KINOTHEK ASTA NIELSEN. DIE ASTA

Jun 6, 2026 | Artículos, Destacados

En esta edición dedicamos un espacio al trabajo de la Kinothek Asta Nielsen, de Fráncfort, una institución que desde 1999 se dedica a preservar y difundir el trabajo fílmico de mujeres y personas queer. Aunque las obras que nos traen se mueven por el cine experimental de los años 80 y 90 en Alemania, sus fundadoras, Karola Gramann y Heide Schlüpmann, decidieron nombrar esta institución en honor a una actriz de cine mudo danesa (en cuyo trabajo Schlüpmann es especialista): Asta Nielsen. Ofrecemos aquí una semblanza de esta esencial figura.

En la foto que acompaña estas líneas, Asta Nielsen aparece caracterizada como Hamlet en uno de sus más famosos papeles para el cine, en la película Hamlet: The Drama of Vengeance, de 1921. Una curiosa estampa que desafía los roles de género y que habla de la clase de la persona con la que nos encontramos: Nielsen fue una de las primeras superestrellas del cine, y fue una estrella sui géneris por su manera de estar y de vivir, por sus interpretaciones de mujeres complejas y por su figura andrógina. Aunque olvidada durante mucho tiempo, es a día de hoy un icono del feminismo, reivindicada también por la comunidad queer.

Asta Nielsen nació en Dinamarca en 1881, hija de un herrero y una lavandera. Con estos humildes orígenes, Nielsen comienza a estudiar teatro a los 18 años. Aun a pesar de haber sido madre soltera en 1901, Nielsen termina los estudios y durante esa primera década del siglo XX gira por Noruega y Suecia con las compañías De Otte y Peter Fjelstrup. En 1910 protagoniza su primera (y escandalosa) película, Afgrunden (El abismo), dirigida por su entonces marido (se casaría tres veces) Urban Gad en 1910, que la catapultó a la fama en Europa y en América. En ella interpretaba a una profesora de música consumida por la pasión, papel que sentó las bases del arquetipo de la femme fatale o vampiresa, en una película de alto contenido erótico para la época. Poco después Nielsen firma un contrato con una productora en Alemania, que es donde desarrollaría ya toda su carrera. En Alemania fundó una productora junto al alemán Paul Davidson y a Urban Gad, la Film-Vertriebs-Gesellschaft, que poseía todos los derechos europeos de sus películas. Con un contrato entonces millonario, Nielsen se convierte en la primera estrella de cine internacional, moviendo multitudes. En Alemania la apodaron «Die Asta», marcando así su fama y su carácter inimitable. En 1921, Nielsen, a través de su propia distribuidora cinematográfica, Asta Films, protagonizó el Hamlet antes citado, basado en una interpretación radical de la obra de Shakespeare en la que se aventura que Hamlet era en realidad una mujer travestida de hombre.
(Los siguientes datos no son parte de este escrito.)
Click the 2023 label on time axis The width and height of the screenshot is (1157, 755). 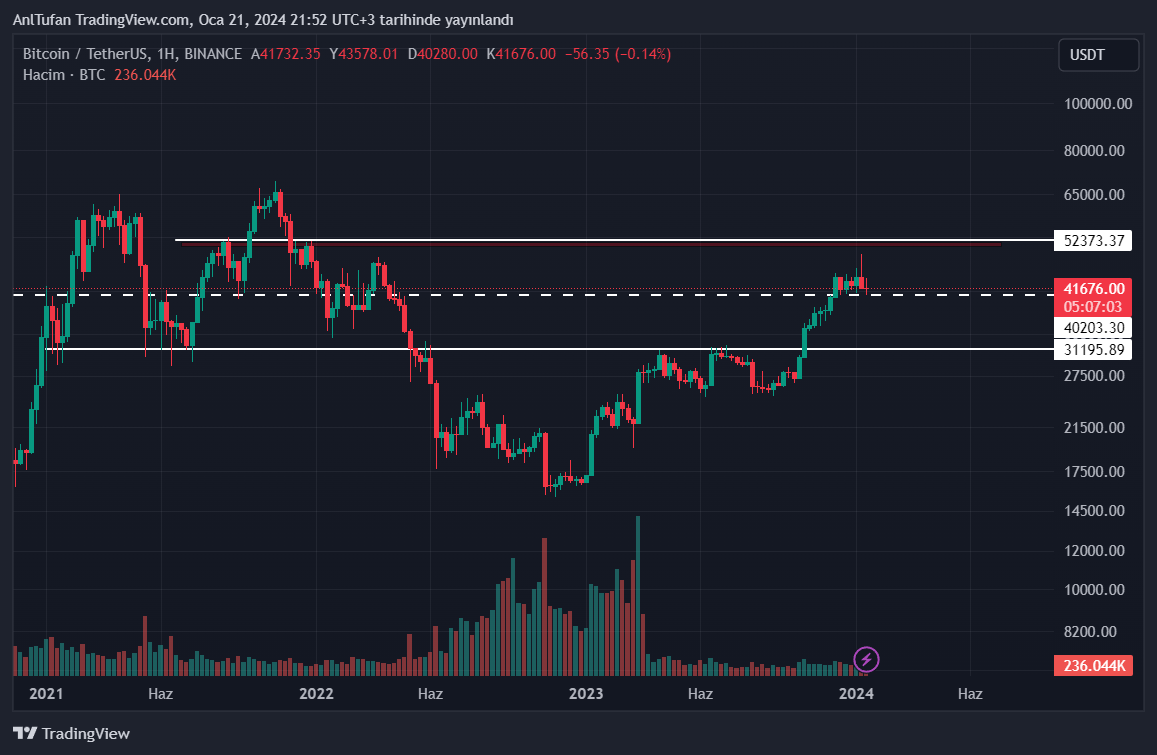(585, 693)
Nielsen es conocida por su estilo interpretativo sobrio, que la alejaba de las gesticulaciones de las estrellas mudas, por su profunda mirada y por su cuerpo andrógino. Capaz de expresar el más hondo dolor y la más exaltada pasión, Nielsen interpretó papeles de mujeres independientes, complejas y dueñas de su propio destino. Asta Nielsen actuó en el papel de jovencita, de mujer de edad avanzada, de prostituta y de proletaria, de sufragista, de mujer y de hombre, de gitana y de esquimal, mostrando siempre la misma naturalidad ante la cámara. Se hizo famosa sobre todo por sus películas sobre el gran amor desgraciado, en las que encarnó a la mujer que sufre, que muere o que mata por falta de amor correspondido, como es el caso de La pobre Jenny (Die arme Jenny, 1912).
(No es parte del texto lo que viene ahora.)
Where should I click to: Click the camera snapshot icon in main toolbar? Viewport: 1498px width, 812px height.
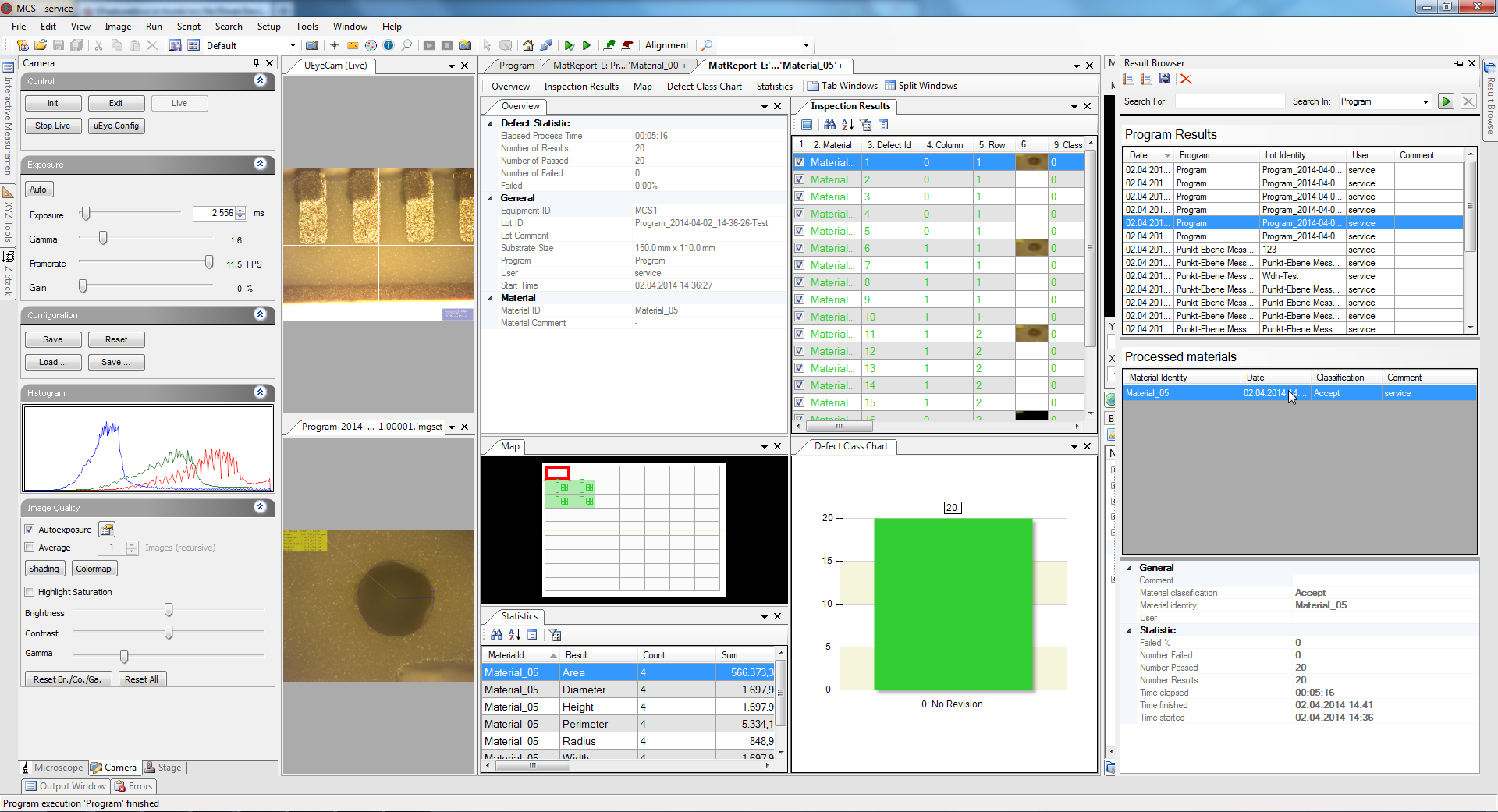[x=312, y=45]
Después de interpretar más de setenta películas, con la llegada del sonoro (y también de la de su madurez) la actriz abandona el cine en favor del teatro. Tras el ascenso del nazismo, Joseph Goebbels le ofreció su propio estudio. Nielsen contó más tarde que fue invitada a tomar el té con Adolf Hitler, quien intentó convencerla de que volviera al cine y le explicó el poder político de su presencia en la pantalla. Consciente de las implicaciones, Nielsen declinó la oferta y abandonó Alemania en 1936. Regresó a Dinamarca, donde escribió artículos sobre arte y política y una autobiografía en dos volúmenes.
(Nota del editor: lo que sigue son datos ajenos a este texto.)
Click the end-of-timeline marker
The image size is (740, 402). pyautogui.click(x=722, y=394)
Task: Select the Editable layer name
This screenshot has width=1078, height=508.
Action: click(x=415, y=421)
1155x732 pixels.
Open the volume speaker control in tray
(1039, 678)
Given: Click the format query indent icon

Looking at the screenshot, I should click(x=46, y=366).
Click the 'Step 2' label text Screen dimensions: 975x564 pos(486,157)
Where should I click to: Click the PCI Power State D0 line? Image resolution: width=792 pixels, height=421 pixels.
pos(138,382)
En sus últimos años, Nielsen se dedicó al collage y a la escritura. Falleció en 1972, a los 90 años, por un accidente del cual no pudo recuperarse. Fue enterrada en una fosa común según su último deseo. Nunca vería el renacer del interés por su obra, que viene desarrollándose de la mano de investigadoras y programadoras desde los años 90. Y nunca vería, por supuesto, que a día de hoy una cinemateca lleva su nombre en Fráncfort.